La dieta Atkins è una dieta popolare che si concentra principalmente sulla riduzione dei carboidrati a favore del consumo di cibi ricchi di proteine; richiede attenzione rigorosa alla quantità di carboidrati nella dieta, in particolare durante le prime settimane. Quella che segue è una panoramica sulle principali caratteristiche della Dieta Atkins.
Le basi della Dieta Atkins
Il concetto di base della dieta Atkins è la teoria del Dr. Atkins e cioè che l’eccesso di consumo e di ipersensibilità ai carboidrati è alla radice dell’aumento di peso. Il principio Atkins fonda il suo obiettivo sul modo in cui il vostro corpo elabora i carboidrati che assume -non sulla quantità di grasso- che ci provoca problemi di peso.
Il dottor Atkins sostiene che molte persone in sovrappeso possono essere resistenti all’insulina perché le cellule che convertono i carboidrati in glucosio (che diventa energia) non funzionano correttamente e suggerisce che è probabile che più le persone sono in sovrappeso, più siano anche resistenti all’insulina. Il rimedio suggerito dal Dr. Atkins al problema di insulino-resistenza (o semplice consumo eccessivo di carboidrati) è la rigida restrizione per quanto riguarda la loro assunzione.
Al fine di seguire il piano di Atkins, è necessario iniziare il monitoraggio e il controllo del vostro apporto di carboidrati: ci sono alimenti specifici che sono ammessi e non ammessi durante alcune parti del programma. In particolare, è necessario astenersi dal mangiare carboidrati “cattivi”, come quelli trasformati, preconfezionati e tutti i cibi spazzatura (come i biscotti e le merendine) a favore di una dieta ricca di proteine.

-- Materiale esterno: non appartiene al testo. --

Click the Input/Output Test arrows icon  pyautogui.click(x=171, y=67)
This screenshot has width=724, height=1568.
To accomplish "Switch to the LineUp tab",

Come funziona la dieta Atkins?
Ridurre il consumo di carboidrati a meno di 40 grammi al giorno, fa entrare in un processo fisico chiamato chetosi. La chetosi è uno stato in cui l’organismo brucia i grassi come carburante e il dottor Atkins sostiene che la chetosi influenzerà la produzione di insulina, che impedirà al grasso di formarsi; inoltre una volta che si entra chetosi il corpo inizia ad utilizzare il grasso come combustibile, le voglie di carboidrati si abbasseranno e non faranno sentire la mancanza degli alimenti a cui si sta rinunciando.
Le fasi e il cibo
La dieta Atkins è costituita da quattro fasi: induzione, perdita di peso in corso, pre-manutenzione e manutenzione.
L’induzione riguarda i primi 14 giorni del piano, durante i quali Atkins sostiene che si possa arrivare a perdere fino a 15 kg. Questa rapida perdita di peso può essere attribuita al limitare l’assunzione di carboidrati a 20 grammi al giorno. Gli unici carboidrati consentiti durante l’induzione sono verdure come lattuga, broccoli e pomodori (a basso contenuto e nel limite di tre tazze al giorno) ed è necessario eliminare una serie di altri alimenti, tra cui alcuni che sono considerati ideali per un regime alimentare di buona salute, come le verdure, lo yogurt, la frutta e i farinacei (come le patate). Infine, anche certo numero di bevande sono vietate durante l’induzione.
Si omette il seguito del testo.